Shtissel provides a good contrast to Unorthodox. Unlike Unorthodox, the human story in Shtissel comes to the fore, and the particulars of the culture are only the setting in which they unfold. Rituals like an eruv are not heavy-handedly emphasized. Shtissel makes the watcher feel drawn inside the world. It comes as no surprise then that so many people enjoy Shtissel, because they can connect to it. Unlike the many stereotyping film portrayals of Hasidim, where the viewer becomes a voyeur to foreign Disney-witches in odd costumes. Audiences want and can handle depictions of Orthodox Jews that are complex and realistic. Showrunners who argue that flat depictions are necessary for the unschooled outsider are just being lazy.
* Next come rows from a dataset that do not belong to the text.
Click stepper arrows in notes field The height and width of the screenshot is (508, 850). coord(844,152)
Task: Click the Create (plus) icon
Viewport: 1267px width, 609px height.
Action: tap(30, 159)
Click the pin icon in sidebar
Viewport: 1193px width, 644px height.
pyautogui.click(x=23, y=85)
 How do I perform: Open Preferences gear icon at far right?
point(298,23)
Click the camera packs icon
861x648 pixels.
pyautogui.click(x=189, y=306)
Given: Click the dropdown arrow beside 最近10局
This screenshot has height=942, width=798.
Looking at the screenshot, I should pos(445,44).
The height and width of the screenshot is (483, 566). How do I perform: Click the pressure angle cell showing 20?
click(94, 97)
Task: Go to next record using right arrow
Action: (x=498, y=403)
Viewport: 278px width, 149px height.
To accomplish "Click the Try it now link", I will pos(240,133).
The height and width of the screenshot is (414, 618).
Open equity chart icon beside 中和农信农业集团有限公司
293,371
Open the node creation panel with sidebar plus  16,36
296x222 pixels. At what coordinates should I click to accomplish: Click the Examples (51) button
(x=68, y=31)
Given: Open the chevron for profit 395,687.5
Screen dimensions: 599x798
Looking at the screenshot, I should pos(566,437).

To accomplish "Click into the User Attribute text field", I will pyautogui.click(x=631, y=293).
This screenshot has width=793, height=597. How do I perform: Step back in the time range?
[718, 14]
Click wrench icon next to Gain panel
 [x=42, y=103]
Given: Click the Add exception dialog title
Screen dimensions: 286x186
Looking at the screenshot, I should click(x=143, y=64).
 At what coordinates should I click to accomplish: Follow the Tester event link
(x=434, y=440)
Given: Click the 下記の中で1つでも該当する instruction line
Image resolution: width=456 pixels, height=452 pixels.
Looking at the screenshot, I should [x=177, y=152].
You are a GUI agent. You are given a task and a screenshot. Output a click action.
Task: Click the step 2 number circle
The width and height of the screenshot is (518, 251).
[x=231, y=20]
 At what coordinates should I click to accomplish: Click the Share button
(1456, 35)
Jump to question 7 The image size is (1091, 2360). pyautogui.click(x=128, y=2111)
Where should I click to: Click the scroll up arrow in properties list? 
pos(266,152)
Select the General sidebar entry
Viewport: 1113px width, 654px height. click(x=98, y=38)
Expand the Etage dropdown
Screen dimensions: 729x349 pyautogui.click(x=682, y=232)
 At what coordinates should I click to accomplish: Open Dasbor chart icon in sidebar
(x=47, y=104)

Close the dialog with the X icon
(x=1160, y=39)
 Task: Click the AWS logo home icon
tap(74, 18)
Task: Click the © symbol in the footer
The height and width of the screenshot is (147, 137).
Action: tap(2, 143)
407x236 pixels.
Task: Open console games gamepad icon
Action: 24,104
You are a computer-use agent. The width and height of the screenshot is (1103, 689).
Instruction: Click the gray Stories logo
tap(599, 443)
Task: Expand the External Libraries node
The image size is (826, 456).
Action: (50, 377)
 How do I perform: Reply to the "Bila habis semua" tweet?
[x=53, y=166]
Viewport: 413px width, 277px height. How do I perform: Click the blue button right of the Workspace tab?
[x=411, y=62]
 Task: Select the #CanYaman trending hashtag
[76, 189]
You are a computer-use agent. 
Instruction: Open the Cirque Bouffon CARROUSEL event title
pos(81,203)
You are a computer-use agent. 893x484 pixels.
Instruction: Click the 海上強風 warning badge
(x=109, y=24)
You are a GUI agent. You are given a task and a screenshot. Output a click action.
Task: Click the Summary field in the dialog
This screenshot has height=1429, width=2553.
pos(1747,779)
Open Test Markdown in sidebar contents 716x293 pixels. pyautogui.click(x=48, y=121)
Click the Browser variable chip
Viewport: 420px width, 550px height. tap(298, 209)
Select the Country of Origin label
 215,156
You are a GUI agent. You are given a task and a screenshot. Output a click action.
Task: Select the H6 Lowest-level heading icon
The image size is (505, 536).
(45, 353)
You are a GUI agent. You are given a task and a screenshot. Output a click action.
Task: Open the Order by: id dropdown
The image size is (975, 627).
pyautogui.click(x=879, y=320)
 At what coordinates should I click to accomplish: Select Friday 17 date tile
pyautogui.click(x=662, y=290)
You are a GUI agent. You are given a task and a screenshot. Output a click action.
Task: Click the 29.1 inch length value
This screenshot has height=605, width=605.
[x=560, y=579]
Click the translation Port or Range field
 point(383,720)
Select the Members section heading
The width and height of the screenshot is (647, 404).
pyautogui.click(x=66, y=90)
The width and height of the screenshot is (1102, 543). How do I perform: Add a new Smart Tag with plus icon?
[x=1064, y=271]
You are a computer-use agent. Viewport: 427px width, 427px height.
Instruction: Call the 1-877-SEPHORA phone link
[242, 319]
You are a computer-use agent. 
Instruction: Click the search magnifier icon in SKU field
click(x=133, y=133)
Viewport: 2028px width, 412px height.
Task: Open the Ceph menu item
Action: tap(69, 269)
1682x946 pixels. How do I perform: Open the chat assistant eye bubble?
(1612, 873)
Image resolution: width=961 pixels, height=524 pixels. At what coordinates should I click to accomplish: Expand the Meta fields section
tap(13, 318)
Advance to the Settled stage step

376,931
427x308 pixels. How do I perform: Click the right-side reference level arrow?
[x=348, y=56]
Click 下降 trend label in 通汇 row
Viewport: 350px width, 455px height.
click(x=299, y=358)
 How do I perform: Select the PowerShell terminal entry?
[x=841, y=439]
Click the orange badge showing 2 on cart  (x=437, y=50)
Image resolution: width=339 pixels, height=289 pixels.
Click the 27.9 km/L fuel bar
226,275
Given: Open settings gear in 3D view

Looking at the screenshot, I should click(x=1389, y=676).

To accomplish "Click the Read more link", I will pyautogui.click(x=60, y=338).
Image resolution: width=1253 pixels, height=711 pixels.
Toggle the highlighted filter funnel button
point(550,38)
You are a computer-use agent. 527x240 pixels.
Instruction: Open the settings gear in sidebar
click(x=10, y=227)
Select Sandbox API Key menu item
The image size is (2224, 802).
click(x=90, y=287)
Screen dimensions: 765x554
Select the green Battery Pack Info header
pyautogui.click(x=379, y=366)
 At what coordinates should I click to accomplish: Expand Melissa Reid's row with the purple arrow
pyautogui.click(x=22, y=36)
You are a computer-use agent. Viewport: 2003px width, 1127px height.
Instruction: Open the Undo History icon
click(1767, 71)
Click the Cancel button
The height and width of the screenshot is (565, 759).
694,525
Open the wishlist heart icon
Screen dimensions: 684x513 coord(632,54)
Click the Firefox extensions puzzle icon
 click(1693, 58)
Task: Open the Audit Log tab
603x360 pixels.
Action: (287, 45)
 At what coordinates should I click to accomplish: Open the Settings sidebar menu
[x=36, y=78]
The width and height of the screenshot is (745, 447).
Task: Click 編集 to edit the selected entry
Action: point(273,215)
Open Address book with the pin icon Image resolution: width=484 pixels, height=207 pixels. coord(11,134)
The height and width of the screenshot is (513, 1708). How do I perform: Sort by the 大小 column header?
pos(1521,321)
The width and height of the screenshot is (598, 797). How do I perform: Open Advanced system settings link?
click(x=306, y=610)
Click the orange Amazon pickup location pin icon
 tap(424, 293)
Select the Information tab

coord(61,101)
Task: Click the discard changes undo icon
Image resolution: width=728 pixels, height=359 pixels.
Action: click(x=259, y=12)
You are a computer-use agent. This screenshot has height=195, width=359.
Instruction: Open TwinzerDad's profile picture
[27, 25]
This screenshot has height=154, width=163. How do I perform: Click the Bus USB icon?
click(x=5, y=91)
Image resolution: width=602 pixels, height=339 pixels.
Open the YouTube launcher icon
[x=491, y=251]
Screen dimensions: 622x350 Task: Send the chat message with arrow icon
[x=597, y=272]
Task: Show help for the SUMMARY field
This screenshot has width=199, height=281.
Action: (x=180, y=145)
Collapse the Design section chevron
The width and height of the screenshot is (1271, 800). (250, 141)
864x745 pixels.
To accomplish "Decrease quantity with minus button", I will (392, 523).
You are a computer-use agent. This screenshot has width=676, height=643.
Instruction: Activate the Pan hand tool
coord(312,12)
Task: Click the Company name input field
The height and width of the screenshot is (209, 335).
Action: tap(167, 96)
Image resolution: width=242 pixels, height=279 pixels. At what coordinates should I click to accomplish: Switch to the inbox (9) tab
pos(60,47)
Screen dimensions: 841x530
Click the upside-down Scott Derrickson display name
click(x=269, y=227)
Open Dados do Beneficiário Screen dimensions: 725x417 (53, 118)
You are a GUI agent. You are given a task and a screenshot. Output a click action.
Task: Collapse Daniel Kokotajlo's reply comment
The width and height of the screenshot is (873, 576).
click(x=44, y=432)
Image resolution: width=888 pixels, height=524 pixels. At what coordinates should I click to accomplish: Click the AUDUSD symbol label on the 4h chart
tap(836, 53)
What good does a film like this do except to flatter secular biases against religion? It doesn’t challenge the viewer. It doesn’t make viewers think. It complements the viewer on being among the secular people who are the “good guys” in Berlin, not the bad Hasids in New York.
It just sinks us a bit deeper into our biases. I always get upset by this, because it reminds me too much of the way the world as it was presented to me when I was Hasidic — black and white, good and bad, only with the roles of good guy and bad guy reversed.
But in my own journey to find a world that makes sense to me I learned this: no depiction is accurate if it is dehumanizing.
Frieda Vizel grew up in the Hasidic community of Kiryas Joel and left the sect with her son. She is now a tour guide of Hasidic Williamsburg walking tours. Her website is friedavizel.com.